Blast radius containment — pause affected campaigns only

ab-001992 · operational-resilience-email.incident-response.blast-radius-containment

Severity: highactive

Why it matters

When a campaign starts generating complaint spikes, the correct response is to pause that campaign — not halt the entire email system. A queue worker that can only be stopped globally means that pausing one broken campaign takes down order confirmations, password resets, and MFA codes simultaneously. NIST SP 800-53 IR-4 (Incident Handling) requires that incident containment minimizes collateral impact. The Campaign Orchestration & Sequencing Audit verifies sequence management; this check verifies that the pause mechanism is fine-grained enough to contain an incident without collateral damage.

Severity rationale

High because the absence of per-campaign pause forces operators to choose between continuing a damaging campaign or halting all email — including time-critical transactional sends.

Remediation

Add a campaign status check at the start of each job in the queue worker, before any send logic runs:

async function processEmailJob(job: Job) {
  const campaign = await db.campaign.findUnique({ where: { id: job.data.campaignId } })
  if (campaign?.status === 'paused') {
    return { skipped: true, reason: 'campaign paused' }
  }
  // proceed with send
}

Wire a PATCH /api/campaigns/:id endpoint that sets status: 'paused' without requiring a code deploy.
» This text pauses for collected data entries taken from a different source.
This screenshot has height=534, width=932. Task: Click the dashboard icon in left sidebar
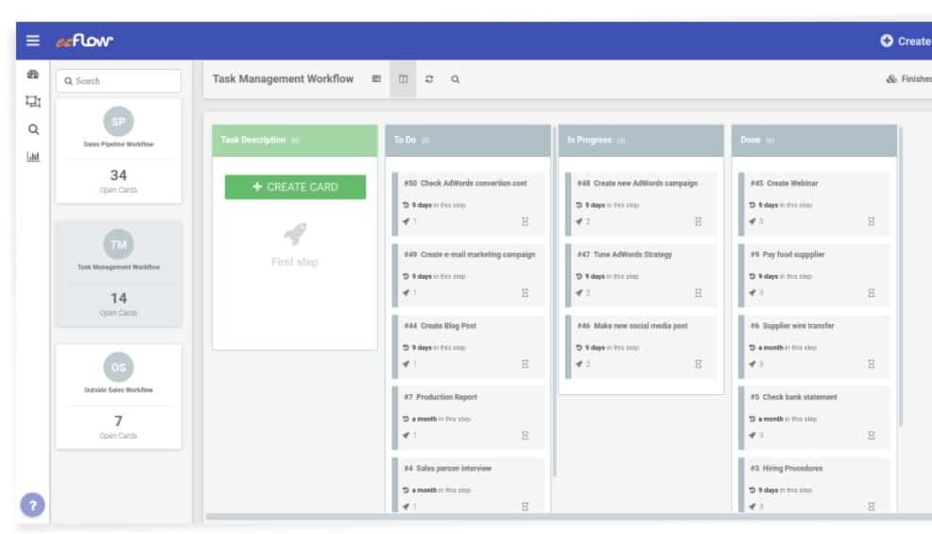pos(33,75)
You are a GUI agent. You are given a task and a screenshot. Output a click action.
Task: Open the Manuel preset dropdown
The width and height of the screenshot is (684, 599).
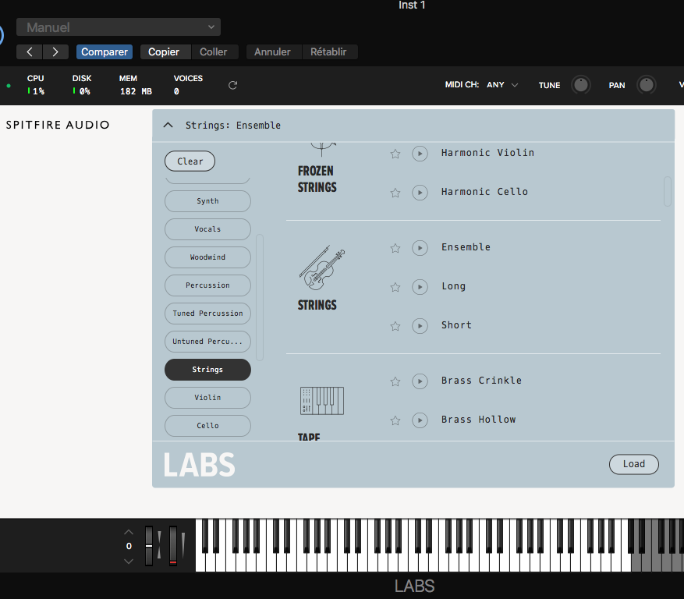[x=119, y=27]
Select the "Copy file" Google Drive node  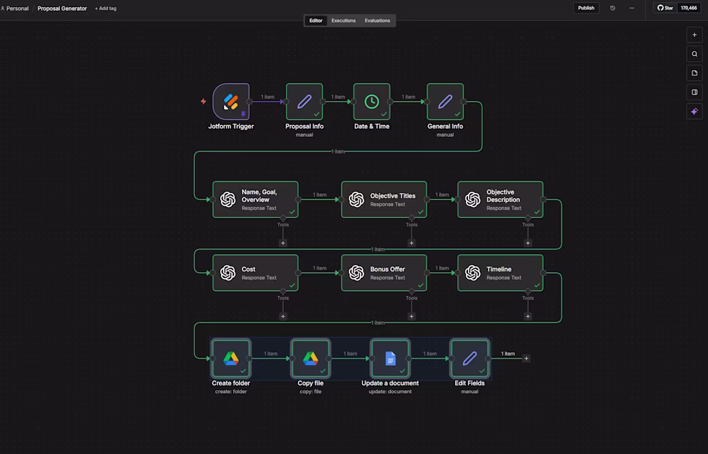tap(310, 358)
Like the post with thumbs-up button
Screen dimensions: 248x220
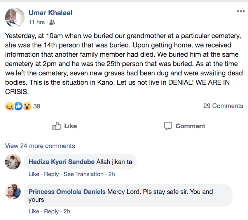coord(65,126)
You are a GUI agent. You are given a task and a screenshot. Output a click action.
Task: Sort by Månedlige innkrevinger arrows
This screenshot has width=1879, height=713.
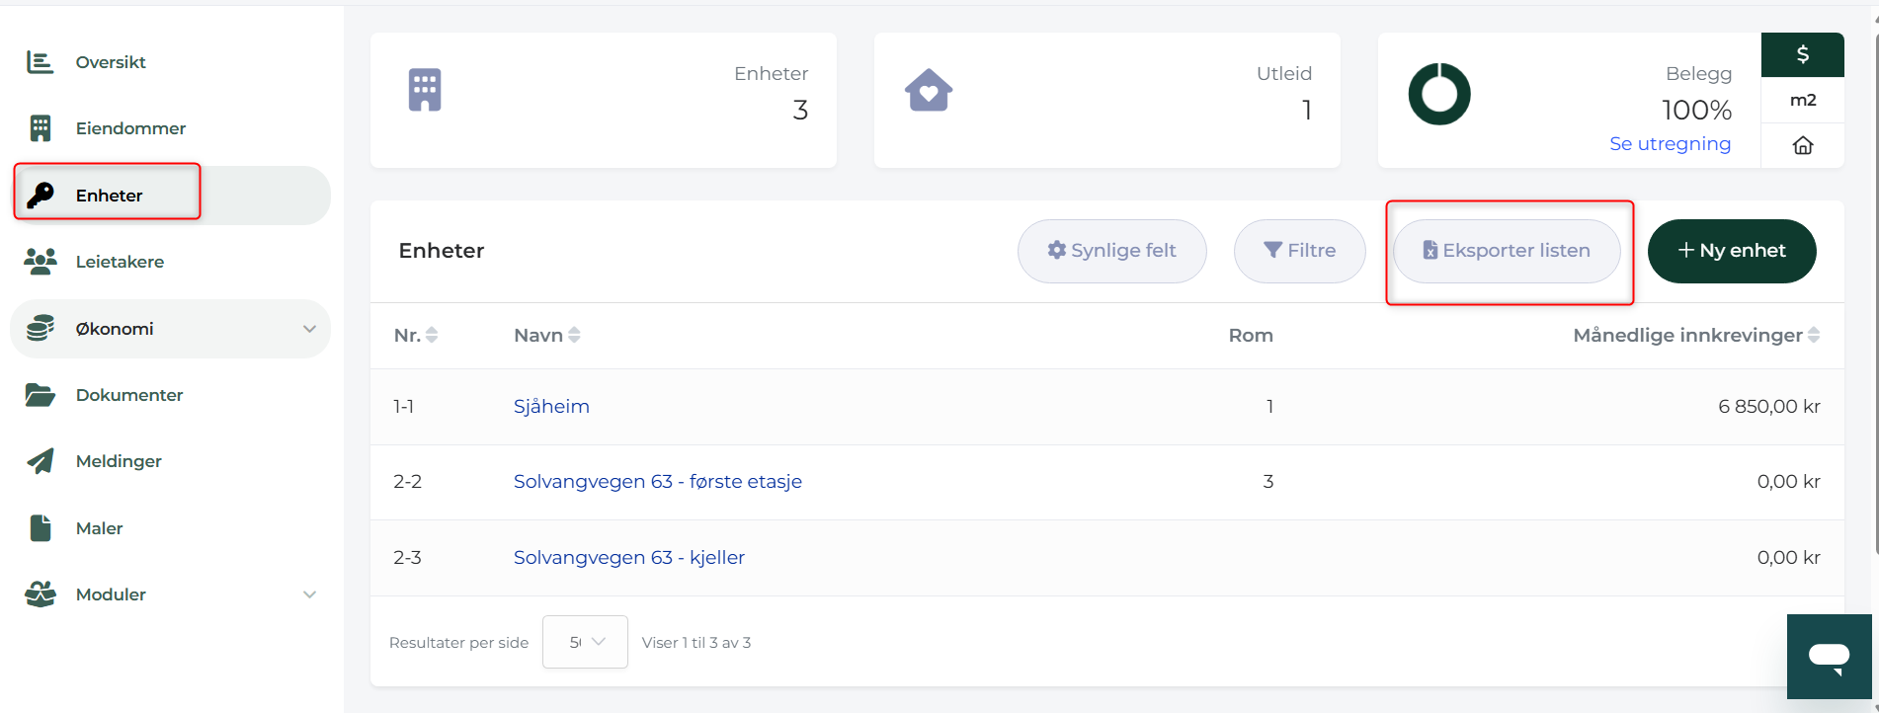tap(1814, 336)
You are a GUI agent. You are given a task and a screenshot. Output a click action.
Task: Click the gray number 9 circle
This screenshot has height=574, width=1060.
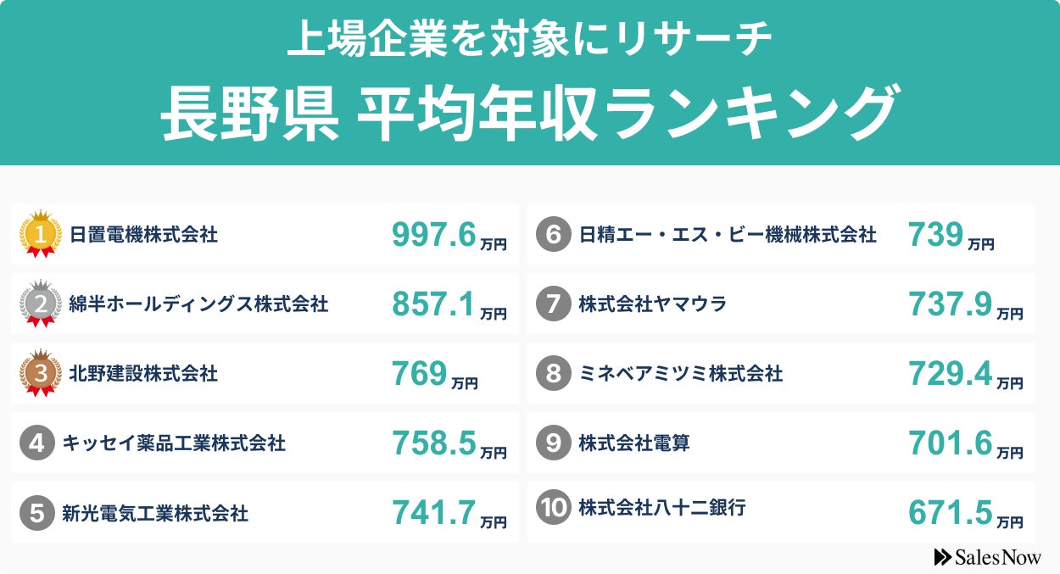553,443
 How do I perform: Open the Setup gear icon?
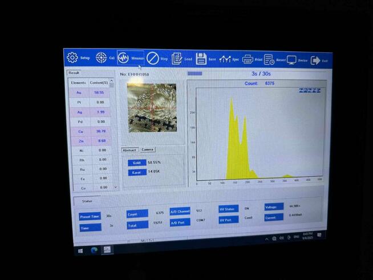click(x=72, y=58)
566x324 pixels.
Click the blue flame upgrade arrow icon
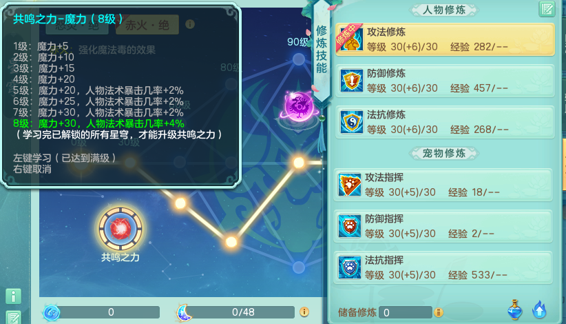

A pause mechanism that requires a redeploy or infrastructure restart does not satisfy this check.

Detection

ID: blast-radius-containment
Severity: high
What to look for: Enumerate all campaign-level control mechanisms: a paused or status flag on individual campaign records, an API endpoint or admin action that sets this flag, and queue worker logic that checks the flag before processing a job. Count the number of these 3 components present. The Campaign Orchestration & Sequencing Audit verifies sequence management — this check verifies that incident response does not require a full system halt.
Pass criteria: A campaign can be paused individually without affecting other campaigns in under 60 seconds. The pause mechanism is operable without a code deploy (e.g., a database flag checked by the worker, admin UI action, or API call). The worker must check the campaign status before processing each job — not after. Do NOT pass when the only pause mechanism requires a code deploy or infrastructure restart.
Fail criteria: The only way to stop a problematic campaign is to halt the entire queue worker or stop all email sending. No per-campaign pause mechanism exists. Or the pause requires a code change and redeploy.
Skip (N/A) when: The system only ever runs one campaign at a time and a full pause is equivalent — confirmed by the application architecture.
Detail on fail: "No per-campaign pause flag — stopping one campaign requires halting all queue workers" or "Campaign status is managed in code only — a pause requires a code change and redeploy"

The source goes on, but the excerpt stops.